§ Brief
Determine the number of lines below that contain the string "task", and state only that number.

§ Entries provided
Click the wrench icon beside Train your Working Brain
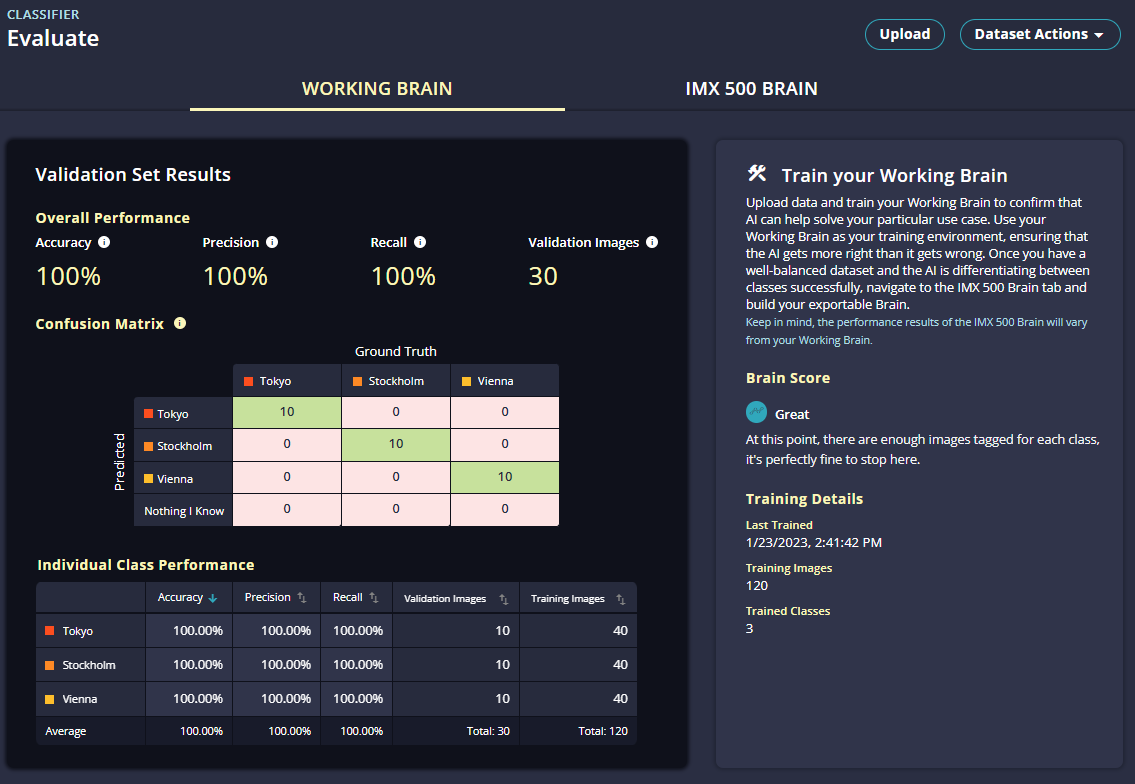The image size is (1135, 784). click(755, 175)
==
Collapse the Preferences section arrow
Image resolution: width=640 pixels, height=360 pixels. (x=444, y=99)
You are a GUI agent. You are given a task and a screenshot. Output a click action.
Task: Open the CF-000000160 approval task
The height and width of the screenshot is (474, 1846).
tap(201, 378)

§ Solution for this exercise
2